At 34, David Sweat was in stir for shooting Deputy Kevin Tarsia 15 times and running over him with his car. Sweat's mother, Pamela Sweat, said her son was a troubled child with a violent streak. "I don't want nothing to do with him," Ms Sweat told the Press & Sun-Bulletin of Binghamton, New York. "He has tormented me since he was nine years old, and now he's 34 and I feel like he's still doing it."

Richard Matt was shot to death by a border patrol SWAT team after almost three weeks on the run through rural New York State.  He was 48 and seemed to be just a little slice on Hell on earth, starting out by terrorizing other kids on the school bus, running away from home on a stolen horse as a teenager (what is this, "The Rifleman"?) and as a local thug in Towanda, NY, dismembering the body of his former employer.  At least he was kind enough to kill the man before sawing him into a million pieces, after which he fled to Mexico, where he killed another American and, for his sins, was incarcerated in the prison in Dannemora on a term that was to run until 2032 with no chance of parole.  Matt "is the most vicious, evil person I've ever come across in 38 years as a police officer," Gabriel DiBernardo, a retired captain with the North Tonawanda Police Department, told the New York Times.

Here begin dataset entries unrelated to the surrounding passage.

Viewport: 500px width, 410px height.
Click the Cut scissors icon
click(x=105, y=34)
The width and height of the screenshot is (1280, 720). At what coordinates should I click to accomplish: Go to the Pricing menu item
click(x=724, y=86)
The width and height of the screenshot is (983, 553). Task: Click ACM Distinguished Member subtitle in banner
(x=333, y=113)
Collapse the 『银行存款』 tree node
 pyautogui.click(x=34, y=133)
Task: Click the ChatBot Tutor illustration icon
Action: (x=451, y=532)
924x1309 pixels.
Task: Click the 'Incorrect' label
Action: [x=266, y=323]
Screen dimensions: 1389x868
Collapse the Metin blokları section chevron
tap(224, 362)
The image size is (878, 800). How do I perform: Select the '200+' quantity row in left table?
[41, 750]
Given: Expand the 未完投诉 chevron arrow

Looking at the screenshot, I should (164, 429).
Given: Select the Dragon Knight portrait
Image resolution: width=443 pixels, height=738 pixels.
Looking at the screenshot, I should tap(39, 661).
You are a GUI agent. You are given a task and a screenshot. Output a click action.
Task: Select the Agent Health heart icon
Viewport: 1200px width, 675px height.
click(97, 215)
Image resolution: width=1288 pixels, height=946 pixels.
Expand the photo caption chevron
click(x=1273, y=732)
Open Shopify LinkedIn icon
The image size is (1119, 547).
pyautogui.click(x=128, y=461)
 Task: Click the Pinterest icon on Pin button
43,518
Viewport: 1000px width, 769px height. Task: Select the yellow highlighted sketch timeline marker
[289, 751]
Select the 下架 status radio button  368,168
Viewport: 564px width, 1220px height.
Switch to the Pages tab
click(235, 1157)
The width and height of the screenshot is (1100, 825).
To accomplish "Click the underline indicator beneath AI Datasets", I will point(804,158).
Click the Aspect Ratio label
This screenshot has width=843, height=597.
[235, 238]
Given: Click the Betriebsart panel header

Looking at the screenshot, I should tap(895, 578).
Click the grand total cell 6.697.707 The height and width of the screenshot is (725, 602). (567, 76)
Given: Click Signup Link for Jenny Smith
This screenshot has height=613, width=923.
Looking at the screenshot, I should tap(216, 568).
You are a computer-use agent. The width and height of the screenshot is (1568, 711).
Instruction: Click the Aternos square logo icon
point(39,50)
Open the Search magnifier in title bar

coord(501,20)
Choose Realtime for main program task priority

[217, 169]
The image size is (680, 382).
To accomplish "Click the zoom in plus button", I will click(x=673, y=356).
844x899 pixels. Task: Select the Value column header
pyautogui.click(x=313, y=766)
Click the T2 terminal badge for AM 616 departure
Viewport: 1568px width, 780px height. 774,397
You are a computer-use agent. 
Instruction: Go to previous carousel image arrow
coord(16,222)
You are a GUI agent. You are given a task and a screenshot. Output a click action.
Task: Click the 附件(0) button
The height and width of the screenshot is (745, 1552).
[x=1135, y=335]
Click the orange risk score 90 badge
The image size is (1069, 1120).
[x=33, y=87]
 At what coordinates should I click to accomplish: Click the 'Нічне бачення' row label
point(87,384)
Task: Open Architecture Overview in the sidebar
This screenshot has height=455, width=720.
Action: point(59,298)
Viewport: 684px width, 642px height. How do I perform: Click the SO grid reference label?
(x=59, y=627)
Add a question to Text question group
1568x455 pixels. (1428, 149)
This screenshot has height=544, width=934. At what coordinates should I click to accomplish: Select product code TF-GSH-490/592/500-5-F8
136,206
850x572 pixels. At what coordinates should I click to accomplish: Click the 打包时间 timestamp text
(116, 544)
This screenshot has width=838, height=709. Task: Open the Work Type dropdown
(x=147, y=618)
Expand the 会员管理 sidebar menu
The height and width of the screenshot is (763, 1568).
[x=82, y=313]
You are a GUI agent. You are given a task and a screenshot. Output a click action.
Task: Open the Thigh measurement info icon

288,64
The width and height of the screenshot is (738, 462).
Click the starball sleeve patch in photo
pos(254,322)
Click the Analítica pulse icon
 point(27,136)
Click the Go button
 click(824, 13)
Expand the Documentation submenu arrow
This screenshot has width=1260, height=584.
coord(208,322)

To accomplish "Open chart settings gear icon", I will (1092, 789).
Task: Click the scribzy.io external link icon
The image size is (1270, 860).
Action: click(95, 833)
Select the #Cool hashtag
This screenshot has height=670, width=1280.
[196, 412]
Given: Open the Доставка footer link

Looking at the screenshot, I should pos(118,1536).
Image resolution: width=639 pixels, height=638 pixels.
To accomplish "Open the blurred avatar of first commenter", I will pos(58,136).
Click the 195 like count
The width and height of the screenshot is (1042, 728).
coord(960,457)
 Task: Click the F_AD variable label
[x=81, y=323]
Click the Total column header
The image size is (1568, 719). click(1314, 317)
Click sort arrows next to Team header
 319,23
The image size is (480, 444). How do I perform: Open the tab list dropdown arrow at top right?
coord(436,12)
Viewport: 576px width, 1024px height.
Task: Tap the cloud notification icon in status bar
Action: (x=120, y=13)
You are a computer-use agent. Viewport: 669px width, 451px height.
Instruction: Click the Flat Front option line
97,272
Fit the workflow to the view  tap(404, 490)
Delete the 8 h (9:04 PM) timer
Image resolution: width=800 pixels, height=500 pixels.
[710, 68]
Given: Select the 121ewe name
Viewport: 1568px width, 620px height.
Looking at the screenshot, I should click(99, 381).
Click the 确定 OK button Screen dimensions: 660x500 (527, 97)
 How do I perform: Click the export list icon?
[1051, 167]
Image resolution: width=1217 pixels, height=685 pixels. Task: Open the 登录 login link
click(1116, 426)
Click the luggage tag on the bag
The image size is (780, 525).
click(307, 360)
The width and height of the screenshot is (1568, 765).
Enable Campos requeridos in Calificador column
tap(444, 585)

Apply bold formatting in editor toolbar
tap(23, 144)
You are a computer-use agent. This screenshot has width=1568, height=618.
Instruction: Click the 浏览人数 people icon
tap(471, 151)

So.  One guy is a longtime troublemaker, guilty of two murders, and the other saw a long string of crimes culminate in the murder of a police officer who was attempting to arrest him for possession of stolen guns.  The penal system of New York saw fit to place these two upstanding citizens in the "honor block," where they could apparently come and go as they pleased, dress in civilian clothes, and saw their way to freedom through cell walls and steam pipes, aided by tools brought to them by a prison worker who thought maybe she loved one or both of them and by a guard who allowed them onto the catwalks behind their cells so that they could wire their executive suites for electric outlets for their toaster oven.

They even made a practice run of their escape the night before they pulled off the real thing.  Any performer can tell you the value of a good dress rehearsal.  I wouldn't be surprised to hear that the warden, his top brass and most of the guards were in the audience with Playbills in their hands, enjoying the show.

There were supposed to be hourly bed checks of all 180 cells on the night shift at the lockup.  I guess that was overlooked.  And in the evening, while they were breaking that brick wall with a sledge hammer they found sitting there in the prison, no one heard the unmistakable sound of a wall being dismantled?

Here's what happened instead:  Sweat and Matt slipped through an opening they had cut in the back of his Sweat's cell.  They climbed down five flights of piping to the tunnels below the prison. Then, they crawled through the hole they had made in a brick wall. From there, it was an easy matter to slip into a steam pipe which they had cut holes in, walk down another tunnel, and pop out of a manhole cover two blocks from the prison.

That's where they were supposed to be met by their ride, fickle-hearted Joyce Mitchell, but that didn't work out so well.

Sawing through this wall probably violated their
lease, and they will forfeit their security deposit
Now, the three top officials at the Clinton Correctional Facility and nine other security employees are out on their assessments, on administrative leave. Among them are the two guards who regularly worked the night shift on the inmates’ cellblock and who were on duty the night of the escape. Guarding, but not guarding.


I've said this before, but I need someone to help me understand. It all seems so simple to me, but I'm just a guy without advanced degrees in penology and criminology and sociology.  Why do we even have prisons if the evil sons of witches we send there are treated like the cast of "Saved By The Bell: The College Years" and allowed to roam about at will, cooking in their cells, dressing like models in the LL Bean catalog, and sawing their way out as no one looks to see what they're up to?

I almost wonder why they'd want to get out, anyway.  Sounds like they had it pretty cushy in there already.